I agree with Larabell. I highly recommend getting both of your baby's citizenships documented as soon as reasonably practical after birth. His/her Japanese citizenship will be easier since you're in Japan already, but Canada is relatively straightforward.

I'm assuming you're not a Japanese citizen. When your wife married you she had a choice whether to change her surname to yours in her Japanese family register or keep her surname. (You could have also changed your surname to hers.) If she kept her surname, then your baby's surname (in Japanese characters) will be the same as hers. Consequently, by default, your baby's Japanese passport will be issued in that name but also with the corresponding Romanji (Latin alphabet) representation of your wife's surname. So for example if your wife kept the surname Nakamura then "Nakamura" will be the surname (in both Japanese characters and Romanji characters) on your baby's Japanese passport.

That's kind of awkward, in my opinion, if your baby's Canadian passport has a different surname (yours). It's OK, you can do that, but "awkward" is a good word for it. If you think it's awkward too, then you have a couple options:

1. You can establish your baby's name on the Canadian side with your wife's surname, when you get your baby's Canadian citizenship documented.

2. You can fill out a special, extra form when you apply for your baby's Japanese passport requesting that the Romanji name deviate from norms and, instead, be your surname. Consequently your baby's Japanese name would still be 中村 (for example), including on his/her Japanese passport, but the Romanji characters printed on the passport would be MARTINEZ (presumably).

Option #2 is a bit speculative -- I haven't actually tried it -- but I have seen the form to do that, and it does seem to be an option. You could try Option #2 first and then, if it doesn't work, decide what you want to do about your baby's legal name in Canada -- i.e. start working with Canada after you have your baby's Japanese passport in hand.

The Romanji name is not your baby's legal Japanese name. It's only the _representation_ of his/her name for foreign purposes. He/she is not going to be 中村 anywhere else in the world anyway, but equally he/she is not going to be Nakamura or Martinez in Japan either. So you're still consistent in each country even if the Romanji expression doesn't "match" the kanji (or other Japanese characters). Make sense?

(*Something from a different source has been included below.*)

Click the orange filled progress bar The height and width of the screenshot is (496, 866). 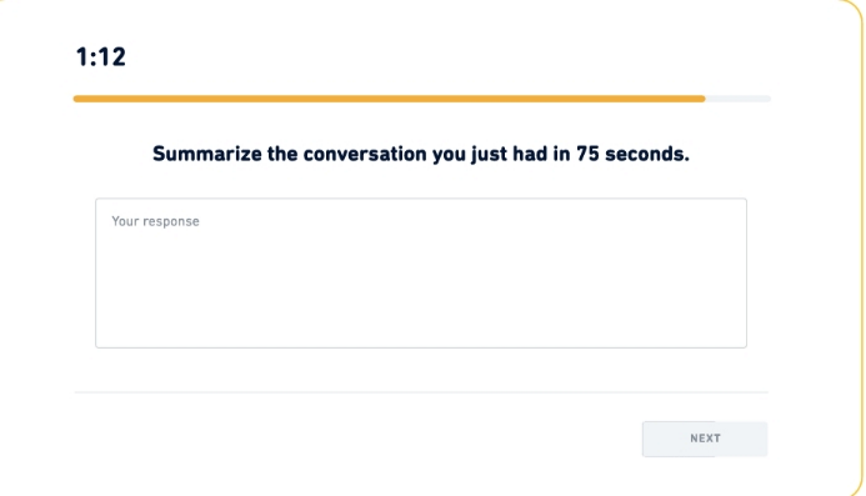click(388, 99)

Another thing I would be careful of is not to exceed about 13 (?) characters in total on the Japanese side. One of my friends has had seemingly endless problems because some banks don't know how to cope with Japanese names that are too long. Perhaps somebody can remember what the limit is, but my recollection is it's 13 characters. It's an unofficial limit, not anything the ward offices enforce. So if the surname is 中村 then up to 11 characters is fine for his/her given name. (Japan, as you know, doesn't have the concept of middle names. It's just all part of the given name.)

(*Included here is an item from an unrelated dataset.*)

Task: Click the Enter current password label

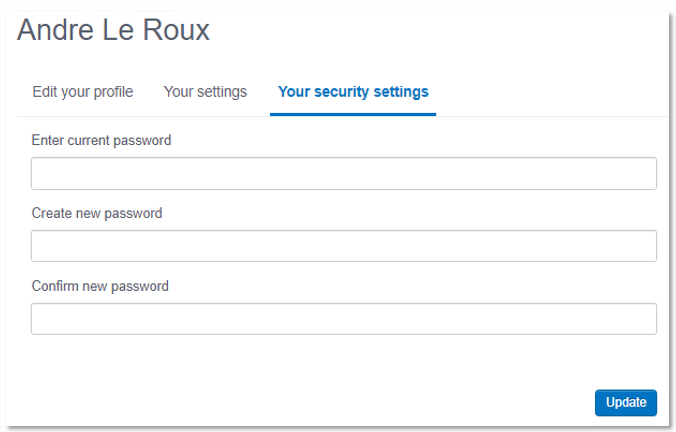Action: (101, 141)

It appears to be legal for a Canadian citizen to enter Canada using a foreign passport, but I don't recommend that for a few reasons.


----------



## Ricardo Martinez

Thank you very much for the help. 

First thing I'll do is definitely email the Canadian embassy and ask for more information as well as passport info. 

My child will have my surname but yes, at birth will register as Japanese. 

Will go to local SHIAKSHO and register. I'm hoping it all goes smooth but somehow everytime there seems to be little unimportant paperwork that makes the process not so smooth at the SHIAKSHO 


Sent from my iPhone using Tapatalk


----------



## BBCWatcher

Ricardo Martinez said:


> My child will have my surname but yes, at birth will register as Japanese.


No, your child won't have your surname in Japan unless your wife already does. (And, if she does, the legal surname is in katakana. The Romanji/Latin alphabet name has no legal force. All Japanese names must be in Japanese characters with no Romanji allowed.) When there's only one Japanese citizen parent the child's surname in Japan must always match that of the Japanese parent. You don't have any choice in that -- it's ironclad civil law in Japan.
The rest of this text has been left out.